Regular Seminar Jeong-Hyuck Park (Sogang U.)

 at: 14:00 QMWroom lecture theatre abstract: How many H2O molecules are needed to form water? While the precise answer is not known, it is clear that the answer should be a finite number rather than infinity. We revisit with care the ideal Bose gas confined in a cubic box which is discussed in most statistical physics textbooks. We show that the isobar of the ideal gas zigzags on the temperature-volume plane featuring a boiling-like' discrete phase transition, provided the number of particles is equal to or greater than a particular value: 7616. This demonstrates for the first time how a finite system can feature a mathematical singularity and realize the notion of Emergence', without resorting to the thermodynamic limit. ref: arXiv:1310.5580

### 08.05.2013 (Wednesday)

#### Unification of Type IIA and IIB Supergravities

Regular Seminar Jeong-Hyuck Park (Sogang University Seoul and DAMTP Cambridge)

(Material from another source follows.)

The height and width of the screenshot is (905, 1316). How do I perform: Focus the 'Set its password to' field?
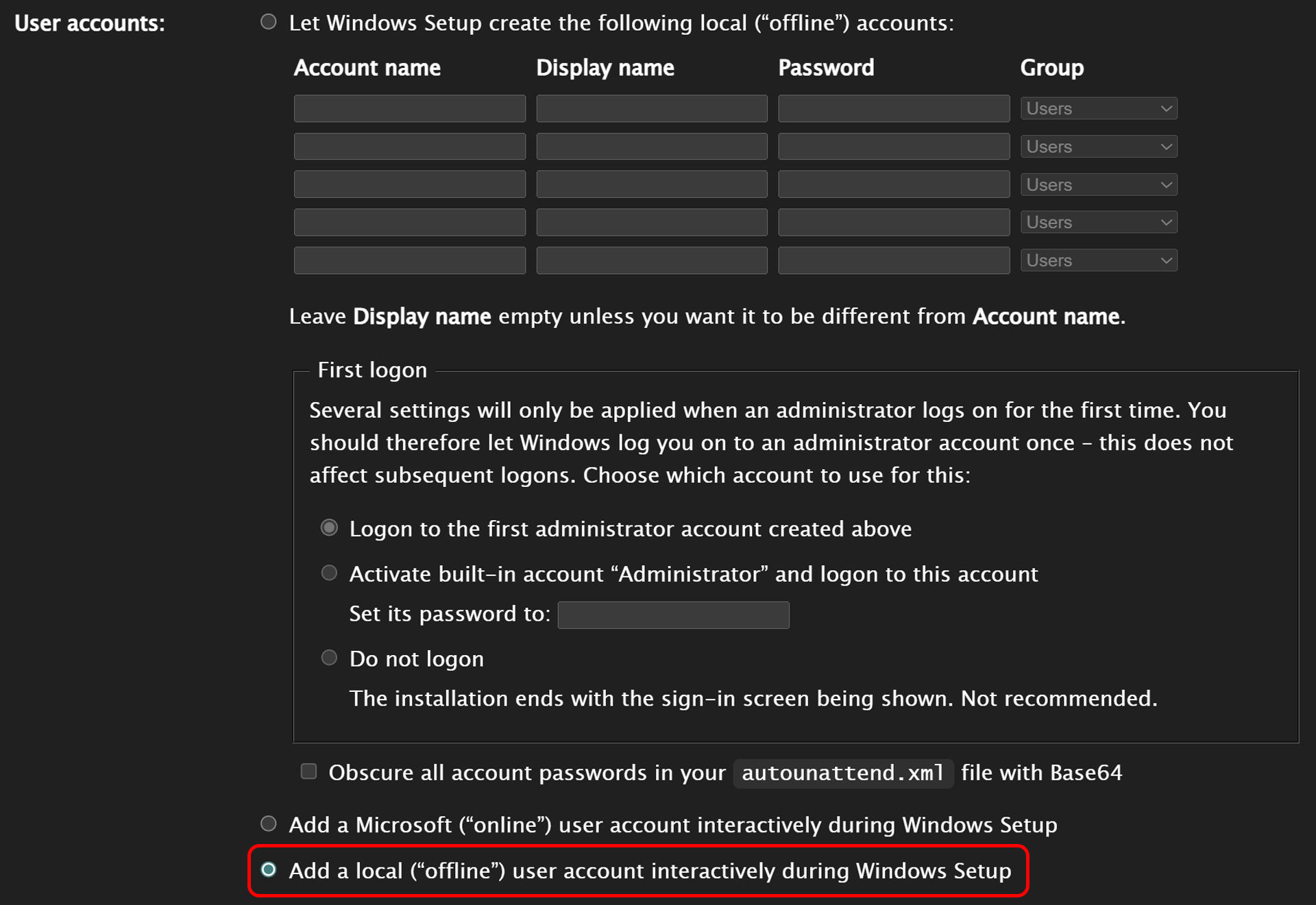tap(673, 615)
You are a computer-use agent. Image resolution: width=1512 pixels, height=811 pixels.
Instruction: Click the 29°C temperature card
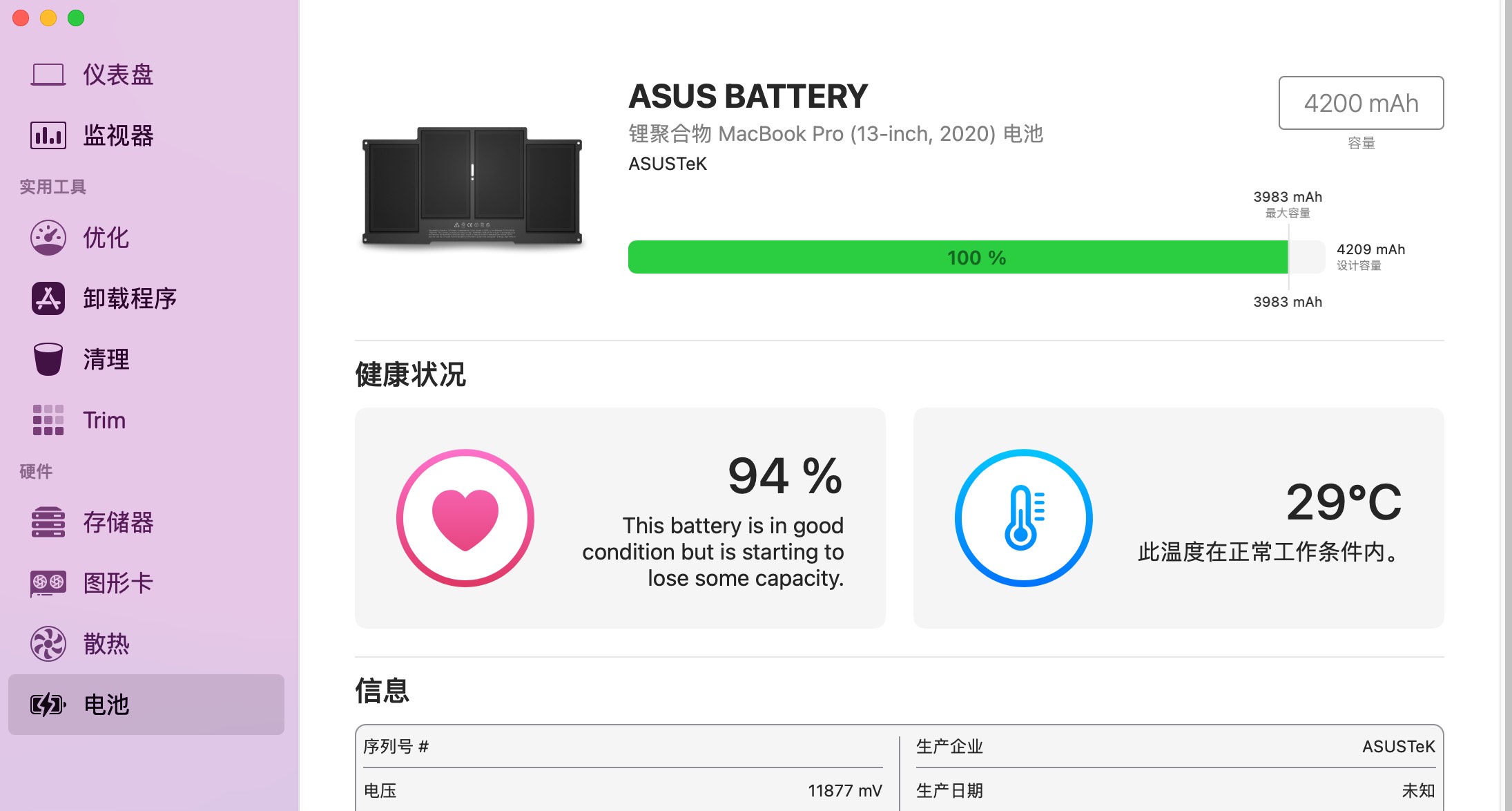(1179, 518)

 at: 13:15 KCLroom S4.23 abstract: To the full order in fermions, we construct D = 10 type II supersymmetric double field theory. We spell the precise N = 2 supersymmetry transformation rules as for 32 supercharges. In terms of a stringy differential geometry beyond Riemann, the constructed action unifies type IIA and IIB supergravities in a manifestly covariant manner with respect to O(10, 10) T-duality and a ‘pair’ of local Lorentz groups, or Spin(1, 9) × Spin(9, 1), besides the usual general covariance of supergravities or the generalized diffeomorphism. The distinction of IIA and IIB may arise after a diagonal gauge fixing of the Lorentz groups. They are identified as two different types of ‘solutions’ rather than two different theories. References: arXiv:1210.5078 (N=2) arXiv:1206.3478 (bosonic N=2) arXiv:1112.0069 (N=1)

### 09.06.2005 (Thursday)

#### Noncentral extension of AdS superalgebra

Regular Seminar Jeong-Hyuck Park (IHES-Paris)

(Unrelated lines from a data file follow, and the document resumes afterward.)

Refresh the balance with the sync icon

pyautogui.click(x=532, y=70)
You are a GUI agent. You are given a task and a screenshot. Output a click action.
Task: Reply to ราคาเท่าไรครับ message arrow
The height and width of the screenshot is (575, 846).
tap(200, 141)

 at: 16:00 ICroom H503 abstract: Four dimensional N=4 super Yang-Mills theory contains a bigger superalgebra than AdS or superconformal algebra, su(2,2/4). It corresponds to a noncentral extension of the latter. The talk is for both physicsts and mathematicans interested in a novel way of obtaining noncentral extensions of Lie algebras.